T.A.K. appeals a disposition order withholding adjudication of delinquency for the offense of trespass in an unoccupied conveyance and placing him on juvenile probation. Because the State failed to prove that T.A.K. knew or should have known that the car the police found him in was stolen, we reverse the disposition order and remand for an order of dismissal.
The State presented the following evidence. The owner of the stolen vehicle woke up to find her car missing. The victim did not give T.A.K. or anyone else permission to be in her car.
The car was tracked to an apartment building by use of the car's OnStar system and was found backed into a parking space. When Officer Stanek initially approached the car, she saw one male who was reclining in the driver's seat, but she could not identify the person. She used the victim's extra key to lock the car doors before approaching the car. No one entered or left the car while she and Officer Damon were observing it. While she did *561see movement in the vehicle, when the officers made contact no one was in the driver's seat.
Officer Stanek approached the passenger side, found L.R. in the front passenger seat, and ordered him out of the car at gunpoint. Officer Damon opened the driver's door and saw T.A.K. lying on the floor "squished" down "[i]n between the two back seats." When Officer Damon opened the door, T.A.K. was awake and was looking at the officer. He was cooperative. The keys were found in the center console next to L.R., and the car had no damage that would indicate it had been stolen.
T.A.K. moved for a judgment of dismissal at the end of the State's case and argued that the State had failed to prove that he knew or should have known the car was stolen. The trial court stated that the officers saw "movement within the vehicle but no one exited" and that "the position that [T.A.K.] was found to be laying in awake is not one the court customarily finds people position themselves in the vehicle when using it in an appropriate way." The trial court further found "that the positioning in the car, laying in the car, parked in an area, all of these things are unconventional, unusual ways of using the vehicle if in fact using it a lawful way." The court denied the motion.
Our review of the denial of a motion for judgment of dismissal is de novo, and we consider the evidence in the light most favorable to the State. A.L.H. v. State, 205 So.3d 782, 783 (Fla. 2d DCA 2016). A judgment of dismissal is proper if the State fails to present sufficient evidence to establish a prima facie case. Fla. R. Juv. P. 8.110(k) ; E.A.B. v. State, 851 So.2d 308, 310 (Fla. 2d DCA 2003). Sufficient evidence to support an adjudication exists when "a rational trier of fact could find that the elements of the crime have been established beyond a reasonable doubt." K.W. v. State, 983 So.2d 713, 715 (Fla. 2d DCA 2008) (quoting E.A.B., 851 So.2d at 310 ). In reviewing the denial of a motion for judgment of dismissal at the end of the State's case, we recognize that a juvenile's testimony given later during the defense case is not before the trial court "and cannot satisfy the State's burden of proof." E.A.B., 851 So.2d at 310 (citing Fla. R. Juv. P. 8.110(k) ).

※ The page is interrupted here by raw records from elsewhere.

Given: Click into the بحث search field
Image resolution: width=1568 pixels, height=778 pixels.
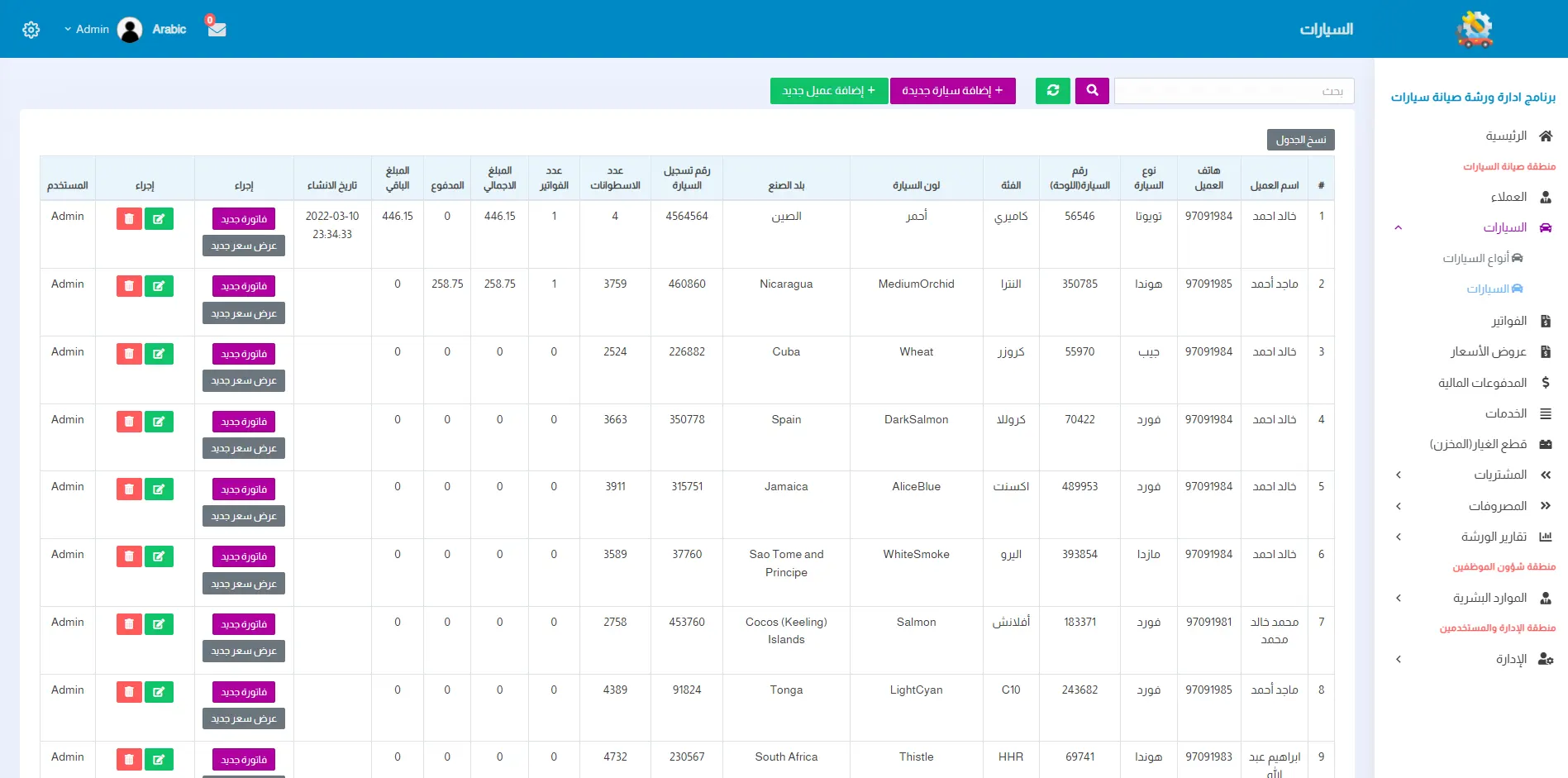Looking at the screenshot, I should click(1233, 91).
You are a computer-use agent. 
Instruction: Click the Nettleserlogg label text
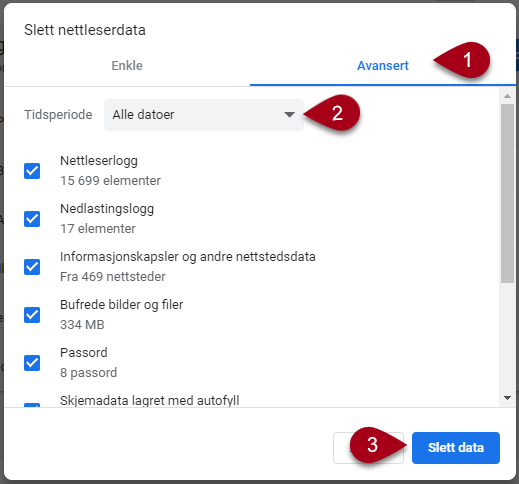(x=99, y=161)
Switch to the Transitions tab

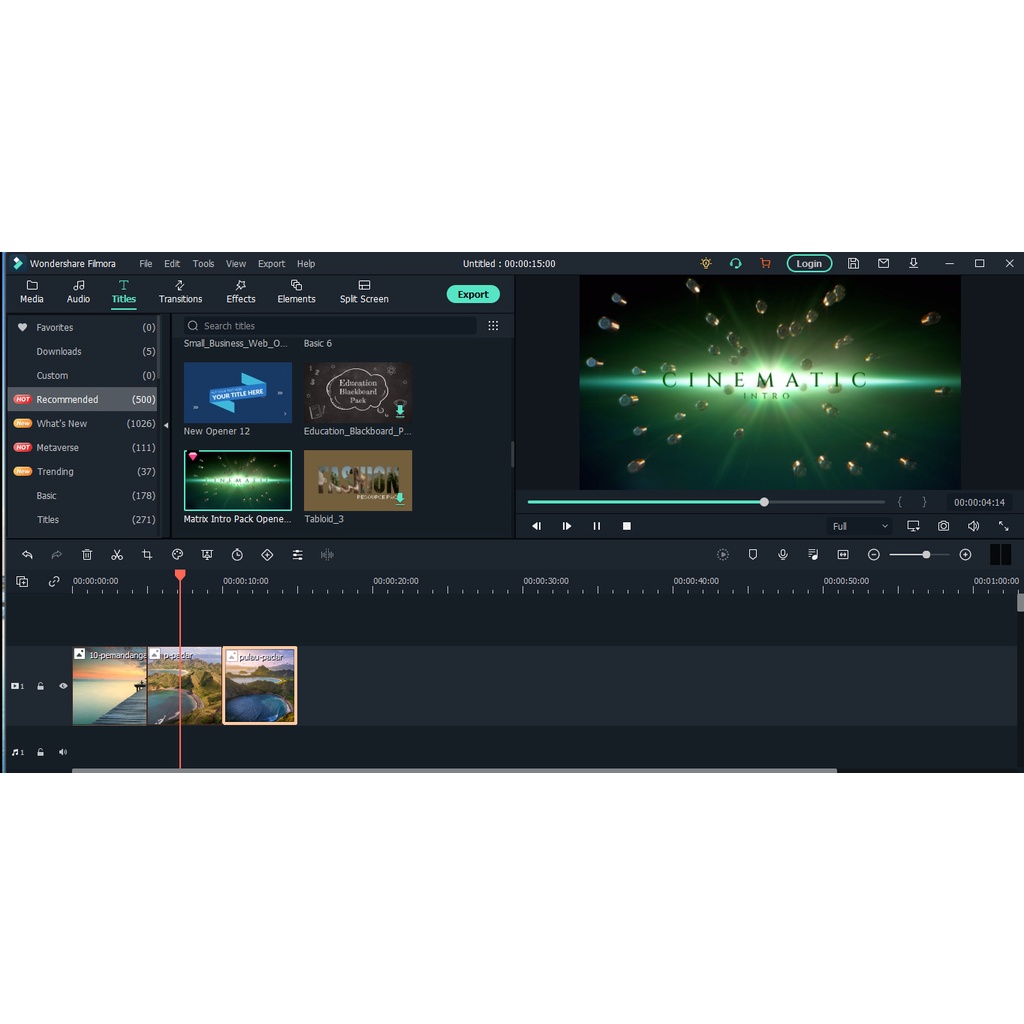[x=180, y=292]
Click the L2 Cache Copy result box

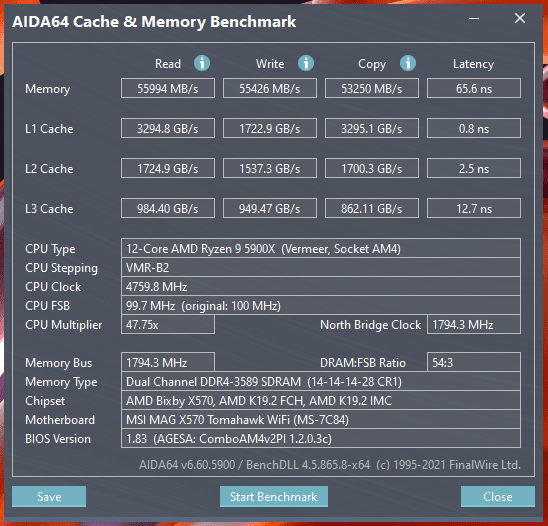(x=372, y=168)
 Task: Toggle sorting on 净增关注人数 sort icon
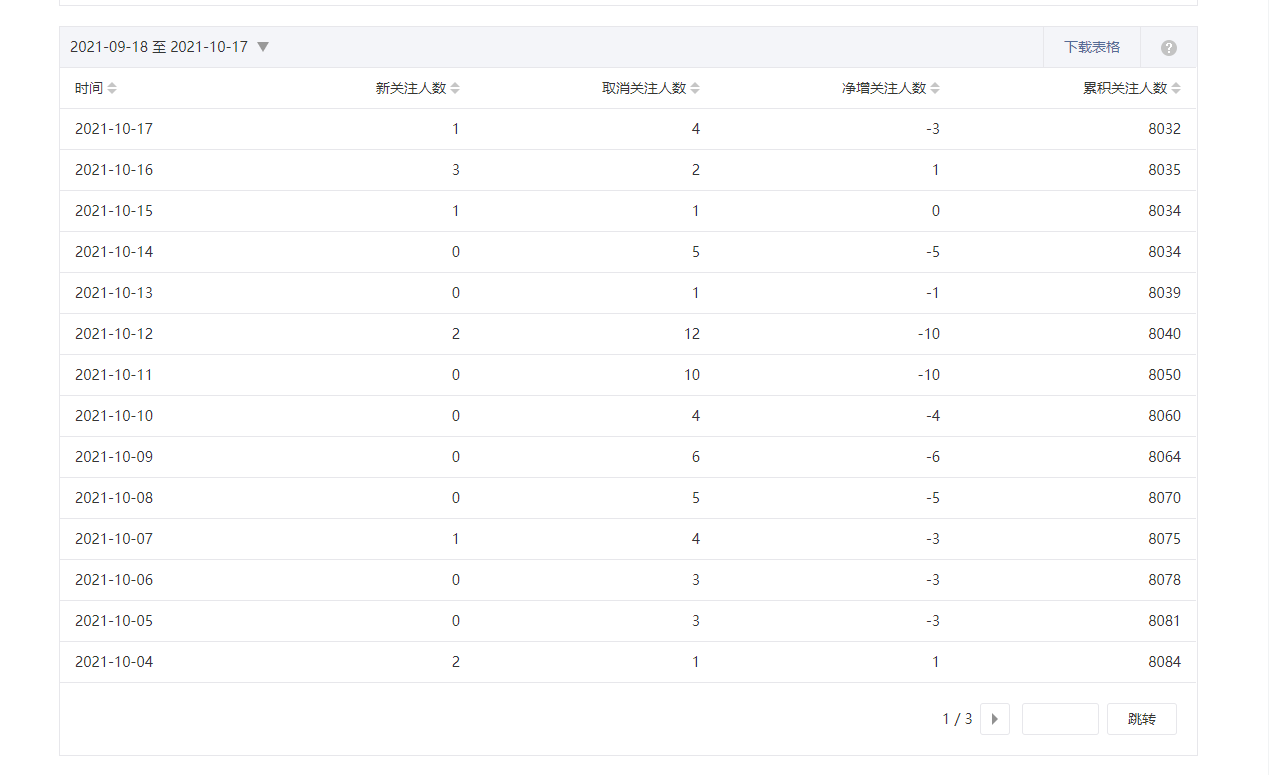pyautogui.click(x=935, y=88)
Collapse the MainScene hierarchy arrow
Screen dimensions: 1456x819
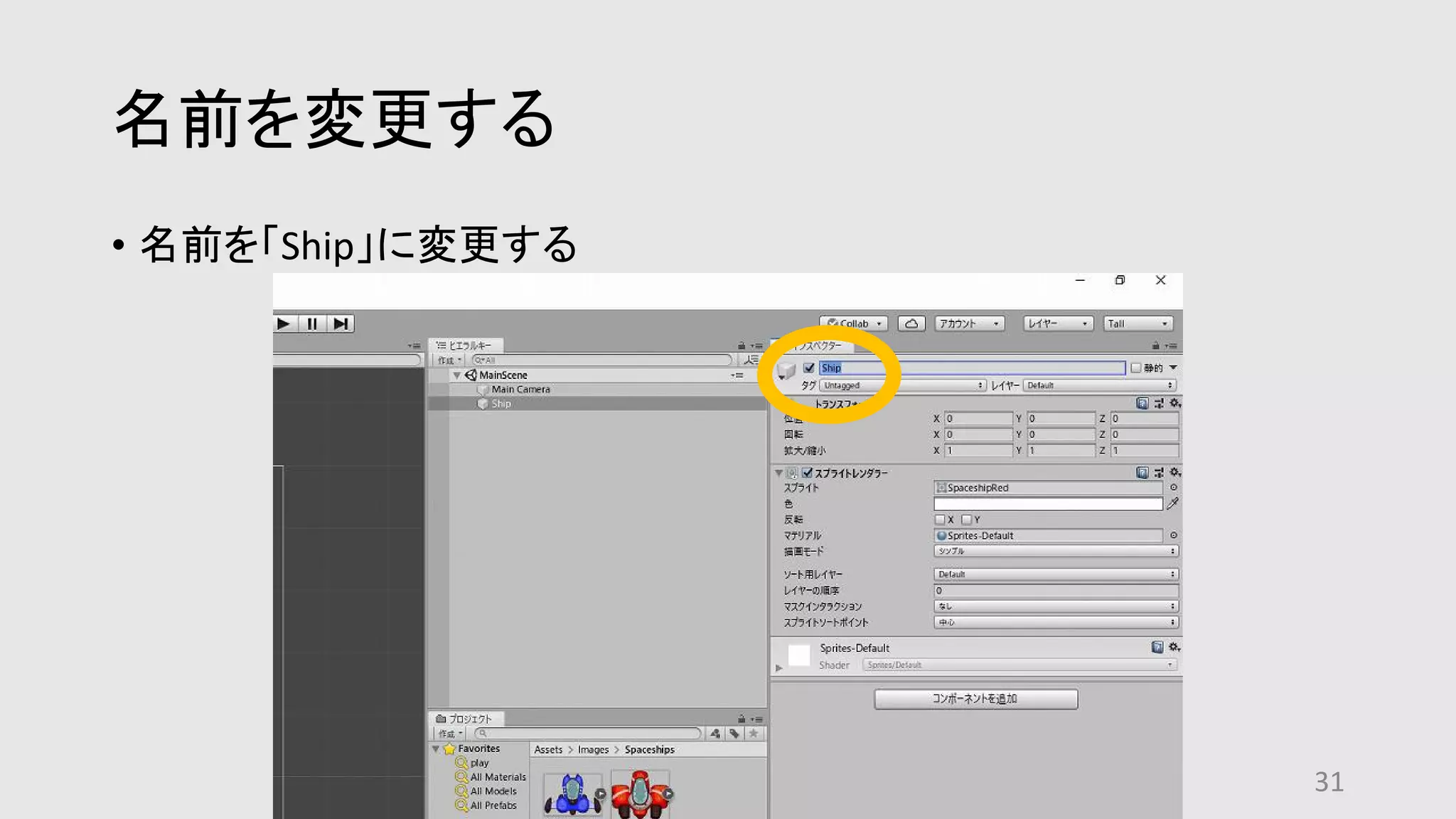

The delinquent act of trespass of a conveyance requires that the trespass be willful. See § 810.08(1), Fla. Stat. (2016) ; A.L.H., 205 So.3d at 783. When the conveyance is a stolen vehicle, for the trespass to be willful the State must prove that a passenger in the vehicle knew or should have known that the vehicle was stolen. A.L.H., 205 So.3d at 783 ; A.H. v. State, 151 So.3d 48, 50 (Fla. 4th DCA 2014). Evidence that a person who was in a stolen vehicle fled from law enforcement is, by itself, insufficient to prove the knowledge element. E.A.B., 851 So.2d at 310 ; A.H., 151 So.3d at 50 ; D.L. v. State, 138 So.3d 499, 501 (Fla. 3d DCA 2014).
Here, the keys to the car were found in the center console next to L.R., and the car had no damage indicating that it had been stolen. Taken in the light most favorable to the State, a reasonable interpretation of T.A.K.'s position in the car when he was found is that he was hiding. For the purpose of analyzing whether an individual has knowledge of whether a vehicle is stolen, we cannot make a meaningful distinction between fleeing from a stolen vehicle and hiding in the back seat of a stolen vehicle. Had T.A.K. left the back seat and fled upon the officers' approach, that evidence would be insufficient to prove that he knew or should have known that the car was stolen. Of course, just as there are many reasons why a juvenile might flee from law enforcement, those *562reasons would apply to hiding as well. If fleeing is insufficient to establish the knowledge element, then so too is hiding.
Because the State failed to present sufficient evidence that T.A.K. knew or should have known the car was stolen, the trial court should have granted the motion for judgment of dismissal. See Fla. R. Juv. P. 8.110(k). Therefore, we reverse the disposition order withholding adjudication and placing T.A.K. on juvenile probation and remand for an order granting his motion for judgment of dismissal.
Reversed and remanded.
KELLY and ROTHSTEIN-YOUAKIM, JJ., Concur.